Tariffs on vehicle parts are set to hit no later than May 3.
The head of Canada’s Automotive Parts Manufacturers’ Association said that making the auto tariff even higher wouldn’t matter — the existing one would already have disastrous consequences for the entire North American automotive sector.
“Look, 25 per cent is a killer anyway, so you can go to 250 if you want. I think he also knows that,” said Flavio Volpe, APMA CEO. “The general public doesn’t know that 25 is a killer. So he wants to sound tough to everybody else, like he did with the escalation with China. At some point, the number doesn’t matter.”
Trump said he doesn’t want Canada to play a part in the U.S. automobile industry and claimed America’s northern neighbour was taking vehicle businesses.
The automobile industry has long been integrated between Canada and the U.S. with a deep history of co-operation. Vehicle parts cross the border multiple times before completion.
Unwinding that cross-border supply chain would hurt American workers, companies and consumers at least as much as it would hurt Canadians, said David Adams, president of Global Automakers of Canada, the association representing non-U.S. auto companies, including Honda and Toyota.
“I think that the more important question that the president needs to be considering is that Canada’s the largest market for American-built vehicles,” said Adams. “Maybe you want to be careful in terms of trying to shut the door on vehicles, our vehicles going into the U.S.”

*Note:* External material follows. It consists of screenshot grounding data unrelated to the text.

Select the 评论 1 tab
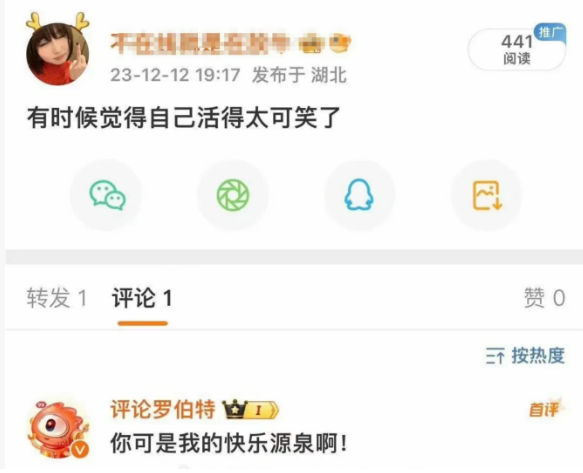 (142, 298)
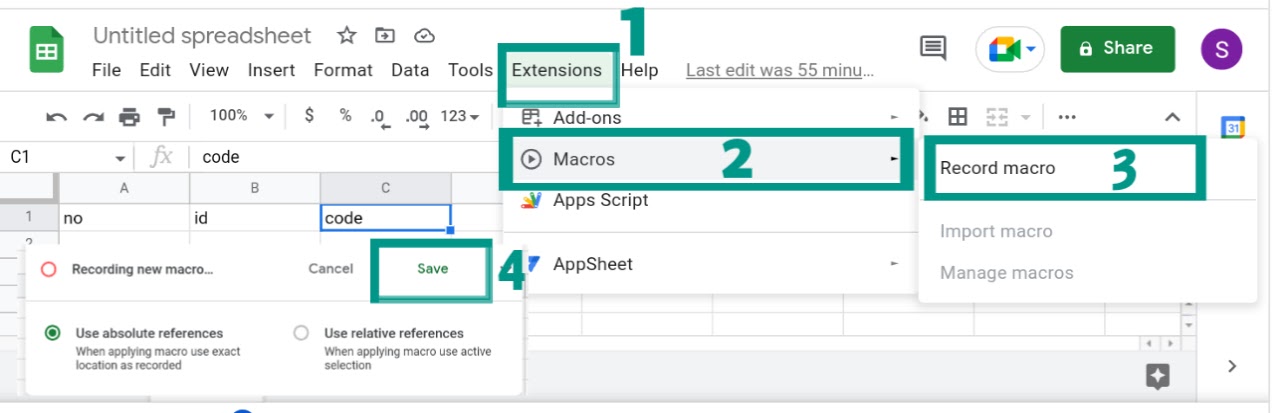Open the zoom 100% dropdown
1280x413 pixels.
click(242, 116)
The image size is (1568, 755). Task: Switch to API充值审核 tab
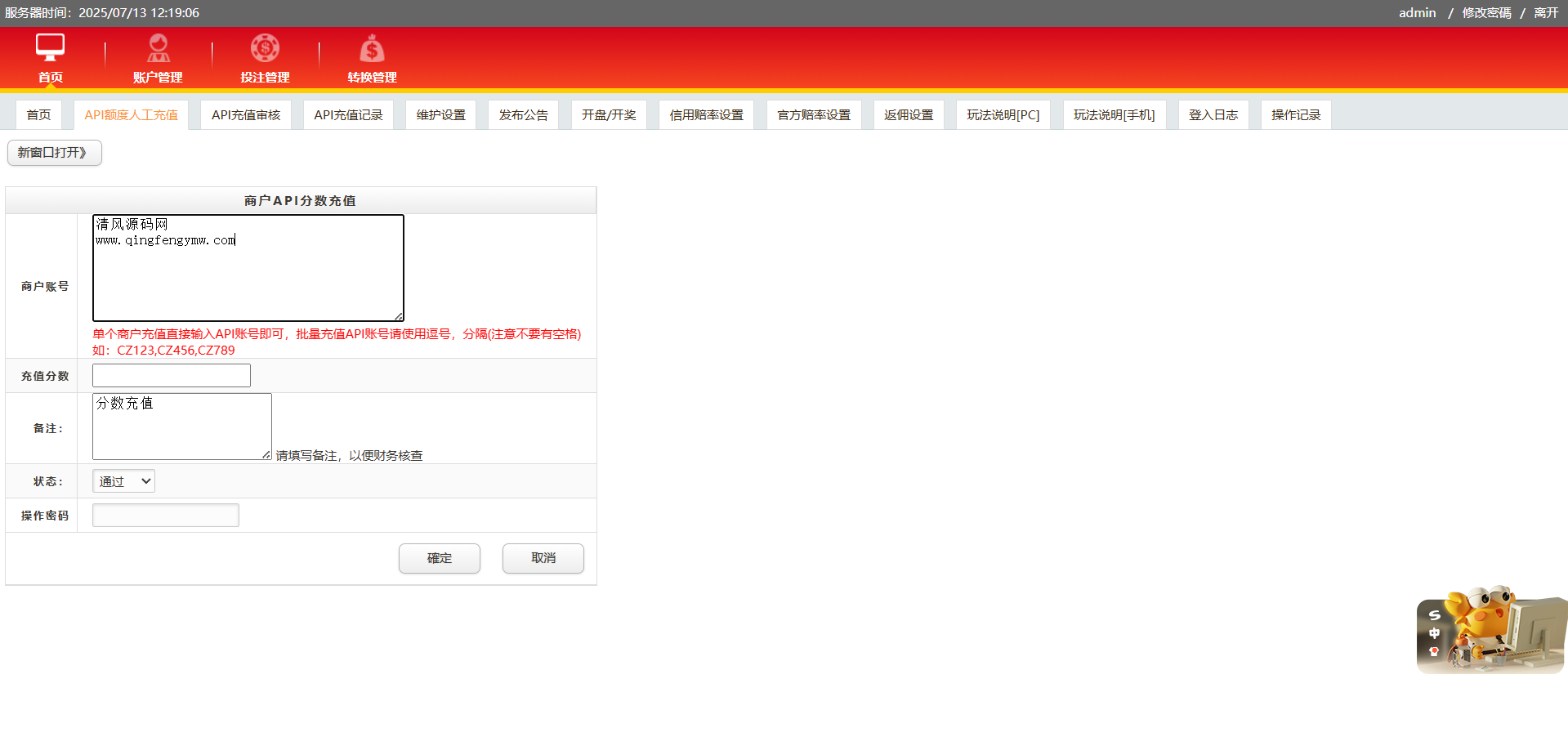pos(246,115)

Adams estimated that Canada imports roughly 700,000 to 720,000 American-built cars every year.
“That’s two or three assembly plants worth of production,” Adams estimated.
Canada has retaliated in kind, with a 25 per cent tariff on American-made cars imported to Canada, along with some carveouts for CUSMA-compliant vehicles. The five companies which assemble cars in Canada will also be allowed to import a certain number of U.S.-assembled vehicles free of the counter-tariffs.
The Center for Automotive Research in Michigan said earlier this month that tariffs will result in $107.7 billion (U.S.) in increased costs for all automakers with U.S. operations, including $41.9 billion to the Big Three — Ford, General Motors and Stellantis.
Earlier this week, a coalition of auto industry associations in the U.S. issued a grim warning to the U.S. administration that tariffs could crush the American automotive industry.
“Most auto suppliers are not capitalized for an abrupt tariff induced disruption. Many are already in distress and will face production stoppages, layoffs and bankruptcy,” reads the open letter, signed by the heads of six U.S. industry groups, including the National Automobile Dealers Association, and the American Automotive Policy Council, as well as MEMA, a suppliers association.
“It only takes the failure of one supplier to lead to a shutdown of an automaker’s production line. When this happens, as it did during the pandemic, all suppliers are impacted, and workers will lose their jobs,” the letter added.
The public blast is a change of tactic for the associations, which have previously preferred less confrontational tactics.
It’s a sign, said APMA’s Volpe, of the fear and potential for chaos in the industry, especially as the May 3 deadline for potential parts tariffs looms.
“Until this week, I’d yet to see anybody say on the record ‘by the way, we’re facing a pandemic-like shutdown threat.’ And now they’ve all said it all at once,” said Volpe. “And it wasn’t Canadians or Mexicans. It was all Americans.”
And, argued Volpe, Trump’s latest threat to increase tariffs could actually be more bluster before another climbdown.
It’s no coincidence, said Volpe, that Canadian and Mexican auto parts have already escaped tariffs on three separate occasions this year.
“American interests are Canadian interests are Mexican interests in auto parts.”